___ Data shown ___

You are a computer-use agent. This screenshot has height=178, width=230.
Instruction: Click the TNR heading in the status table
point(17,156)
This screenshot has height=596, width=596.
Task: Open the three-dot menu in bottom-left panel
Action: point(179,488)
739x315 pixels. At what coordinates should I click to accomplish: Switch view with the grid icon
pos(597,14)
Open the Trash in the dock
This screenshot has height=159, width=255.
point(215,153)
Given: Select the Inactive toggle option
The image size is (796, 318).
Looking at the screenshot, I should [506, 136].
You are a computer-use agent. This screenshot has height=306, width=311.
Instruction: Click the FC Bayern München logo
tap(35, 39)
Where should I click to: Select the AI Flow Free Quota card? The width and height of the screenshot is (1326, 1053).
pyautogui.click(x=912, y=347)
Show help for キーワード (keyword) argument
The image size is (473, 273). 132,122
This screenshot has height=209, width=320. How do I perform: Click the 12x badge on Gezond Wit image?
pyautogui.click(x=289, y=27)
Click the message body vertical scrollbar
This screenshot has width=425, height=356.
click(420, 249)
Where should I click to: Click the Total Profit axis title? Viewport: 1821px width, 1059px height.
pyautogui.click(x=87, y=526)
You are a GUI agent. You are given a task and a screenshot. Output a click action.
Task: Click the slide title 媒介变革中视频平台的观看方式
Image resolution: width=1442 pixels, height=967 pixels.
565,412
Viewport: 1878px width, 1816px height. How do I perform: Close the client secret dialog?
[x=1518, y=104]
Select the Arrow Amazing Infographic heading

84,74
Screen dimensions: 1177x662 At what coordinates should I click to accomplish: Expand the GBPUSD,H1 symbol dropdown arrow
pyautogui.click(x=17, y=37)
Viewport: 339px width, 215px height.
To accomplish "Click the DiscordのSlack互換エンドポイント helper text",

___

▶ **Task objective**
Could you repeat every record above exactly as it is written?

▶ **Reply**
You are a computer-use agent. This screenshot has height=178, width=230.
Instruction: Click the TNR heading in the status table
point(17,156)
This screenshot has height=596, width=596.
Task: Open the three-dot menu in bottom-left panel
Action: point(179,488)
739x315 pixels. At what coordinates should I click to accomplish: Switch view with the grid icon
pos(597,14)
Open the Trash in the dock
This screenshot has height=159, width=255.
point(215,153)
Given: Select the Inactive toggle option
The image size is (796, 318).
Looking at the screenshot, I should [506, 136].
You are a computer-use agent. This screenshot has height=306, width=311.
Instruction: Click the FC Bayern München logo
tap(35, 39)
Where should I click to: Select the AI Flow Free Quota card? The width and height of the screenshot is (1326, 1053).
pyautogui.click(x=912, y=347)
Show help for キーワード (keyword) argument
The image size is (473, 273). 132,122
This screenshot has height=209, width=320. How do I perform: Click the 12x badge on Gezond Wit image?
pyautogui.click(x=289, y=27)
Click the message body vertical scrollbar
This screenshot has width=425, height=356.
click(420, 249)
Where should I click to: Click the Total Profit axis title? Viewport: 1821px width, 1059px height.
pyautogui.click(x=87, y=526)
You are a GUI agent. You are given a task and a screenshot. Output a click action.
Task: Click the slide title 媒介变革中视频平台的观看方式
Image resolution: width=1442 pixels, height=967 pixels.
565,412
Viewport: 1878px width, 1816px height. How do I perform: Close the client secret dialog?
[x=1518, y=104]
Select the Arrow Amazing Infographic heading

84,74
Screen dimensions: 1177x662 At what coordinates should I click to accomplish: Expand the GBPUSD,H1 symbol dropdown arrow
pyautogui.click(x=17, y=37)
Viewport: 339px width, 215px height.
To accomplish "Click the DiscordのSlack互換エンドポイント helper text",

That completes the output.